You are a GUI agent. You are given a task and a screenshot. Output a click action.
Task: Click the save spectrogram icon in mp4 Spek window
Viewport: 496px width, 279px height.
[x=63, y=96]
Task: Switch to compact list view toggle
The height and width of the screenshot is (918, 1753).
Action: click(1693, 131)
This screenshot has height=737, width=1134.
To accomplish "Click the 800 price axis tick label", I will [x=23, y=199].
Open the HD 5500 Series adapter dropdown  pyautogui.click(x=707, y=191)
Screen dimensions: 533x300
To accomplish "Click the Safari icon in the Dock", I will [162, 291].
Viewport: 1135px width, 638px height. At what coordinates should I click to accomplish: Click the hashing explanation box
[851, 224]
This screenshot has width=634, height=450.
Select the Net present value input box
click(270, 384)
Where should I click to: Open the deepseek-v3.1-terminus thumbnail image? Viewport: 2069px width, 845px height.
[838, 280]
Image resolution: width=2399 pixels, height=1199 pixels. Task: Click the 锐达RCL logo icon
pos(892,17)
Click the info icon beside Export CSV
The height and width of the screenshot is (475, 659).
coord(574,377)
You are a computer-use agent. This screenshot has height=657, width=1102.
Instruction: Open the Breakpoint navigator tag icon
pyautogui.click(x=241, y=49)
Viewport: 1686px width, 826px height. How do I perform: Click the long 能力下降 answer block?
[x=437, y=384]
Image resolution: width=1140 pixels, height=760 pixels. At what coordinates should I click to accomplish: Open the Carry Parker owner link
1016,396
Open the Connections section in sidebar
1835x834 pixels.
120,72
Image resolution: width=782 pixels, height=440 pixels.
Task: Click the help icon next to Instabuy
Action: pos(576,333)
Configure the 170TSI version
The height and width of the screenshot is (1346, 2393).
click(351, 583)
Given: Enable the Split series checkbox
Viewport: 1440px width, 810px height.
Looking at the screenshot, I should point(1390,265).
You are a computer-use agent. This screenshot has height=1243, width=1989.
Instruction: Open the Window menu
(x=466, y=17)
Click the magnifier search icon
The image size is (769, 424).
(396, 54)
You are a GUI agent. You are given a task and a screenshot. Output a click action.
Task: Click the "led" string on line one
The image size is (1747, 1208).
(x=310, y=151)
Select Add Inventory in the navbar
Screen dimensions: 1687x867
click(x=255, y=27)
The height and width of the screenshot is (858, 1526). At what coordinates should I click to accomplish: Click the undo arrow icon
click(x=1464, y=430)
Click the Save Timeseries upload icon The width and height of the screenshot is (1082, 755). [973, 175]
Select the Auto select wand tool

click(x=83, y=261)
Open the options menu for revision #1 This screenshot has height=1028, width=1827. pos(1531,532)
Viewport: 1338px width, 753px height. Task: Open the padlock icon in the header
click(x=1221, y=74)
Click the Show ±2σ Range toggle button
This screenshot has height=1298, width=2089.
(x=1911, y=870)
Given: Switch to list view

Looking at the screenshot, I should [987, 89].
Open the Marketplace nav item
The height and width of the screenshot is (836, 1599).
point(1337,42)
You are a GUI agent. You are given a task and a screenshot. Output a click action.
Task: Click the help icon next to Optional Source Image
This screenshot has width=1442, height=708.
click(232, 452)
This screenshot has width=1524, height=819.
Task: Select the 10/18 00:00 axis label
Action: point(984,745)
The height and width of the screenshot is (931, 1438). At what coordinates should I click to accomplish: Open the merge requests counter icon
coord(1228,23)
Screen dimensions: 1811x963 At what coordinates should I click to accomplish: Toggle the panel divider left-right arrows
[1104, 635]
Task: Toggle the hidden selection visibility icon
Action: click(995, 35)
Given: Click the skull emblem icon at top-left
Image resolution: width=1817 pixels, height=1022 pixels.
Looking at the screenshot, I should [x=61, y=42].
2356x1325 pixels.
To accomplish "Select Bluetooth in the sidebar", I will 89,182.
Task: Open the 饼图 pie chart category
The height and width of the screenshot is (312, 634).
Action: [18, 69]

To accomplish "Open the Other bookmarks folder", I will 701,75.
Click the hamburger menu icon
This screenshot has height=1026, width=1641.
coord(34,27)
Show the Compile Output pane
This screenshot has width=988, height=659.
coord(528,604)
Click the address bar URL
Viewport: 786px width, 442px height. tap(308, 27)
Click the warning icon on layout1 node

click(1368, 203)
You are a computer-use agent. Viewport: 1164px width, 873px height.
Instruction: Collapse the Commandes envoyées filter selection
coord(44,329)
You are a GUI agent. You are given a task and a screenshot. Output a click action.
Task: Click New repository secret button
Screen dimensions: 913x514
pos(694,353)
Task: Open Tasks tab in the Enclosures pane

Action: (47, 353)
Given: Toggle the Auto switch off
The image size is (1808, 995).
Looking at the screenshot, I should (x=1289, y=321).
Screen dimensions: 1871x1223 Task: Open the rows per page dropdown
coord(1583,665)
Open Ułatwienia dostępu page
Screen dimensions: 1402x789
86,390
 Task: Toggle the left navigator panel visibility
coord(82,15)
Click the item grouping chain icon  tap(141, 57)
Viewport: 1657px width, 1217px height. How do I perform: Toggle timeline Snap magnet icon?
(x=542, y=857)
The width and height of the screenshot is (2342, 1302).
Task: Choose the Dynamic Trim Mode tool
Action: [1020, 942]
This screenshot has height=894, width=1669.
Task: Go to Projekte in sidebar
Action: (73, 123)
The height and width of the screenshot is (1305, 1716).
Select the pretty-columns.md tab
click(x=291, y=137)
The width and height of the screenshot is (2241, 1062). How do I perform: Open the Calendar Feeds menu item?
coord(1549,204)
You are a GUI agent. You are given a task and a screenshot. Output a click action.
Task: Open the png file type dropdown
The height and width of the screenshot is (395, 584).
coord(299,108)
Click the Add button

Exercise goal
The number of lines above containing the word "button" is all that should be returned.

Written answer
3